*** Opening Information shown ***
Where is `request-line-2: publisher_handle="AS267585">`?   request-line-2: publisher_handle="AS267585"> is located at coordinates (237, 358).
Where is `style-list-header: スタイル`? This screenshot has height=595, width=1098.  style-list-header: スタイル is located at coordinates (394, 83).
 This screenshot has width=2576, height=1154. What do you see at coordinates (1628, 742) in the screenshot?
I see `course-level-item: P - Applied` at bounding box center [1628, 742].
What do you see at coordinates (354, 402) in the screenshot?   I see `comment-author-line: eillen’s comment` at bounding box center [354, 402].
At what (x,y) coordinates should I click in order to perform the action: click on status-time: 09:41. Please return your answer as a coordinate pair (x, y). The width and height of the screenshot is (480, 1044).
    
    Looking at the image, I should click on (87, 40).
*** Closing Information shown ***
Task prompt:
Return every line of the listing above word for word, with nothing changed.

Output for this exercise:
Where is `request-line-2: publisher_handle="AS267585">`?   request-line-2: publisher_handle="AS267585"> is located at coordinates (237, 358).
Where is `style-list-header: スタイル`? This screenshot has height=595, width=1098.  style-list-header: スタイル is located at coordinates (394, 83).
 This screenshot has width=2576, height=1154. What do you see at coordinates (1628, 742) in the screenshot?
I see `course-level-item: P - Applied` at bounding box center [1628, 742].
What do you see at coordinates (354, 402) in the screenshot?   I see `comment-author-line: eillen’s comment` at bounding box center [354, 402].
At what (x,y) coordinates should I click in order to perform the action: click on status-time: 09:41. Please return your answer as a coordinate pair (x, y). The width and height of the screenshot is (480, 1044).
    
    Looking at the image, I should click on (87, 40).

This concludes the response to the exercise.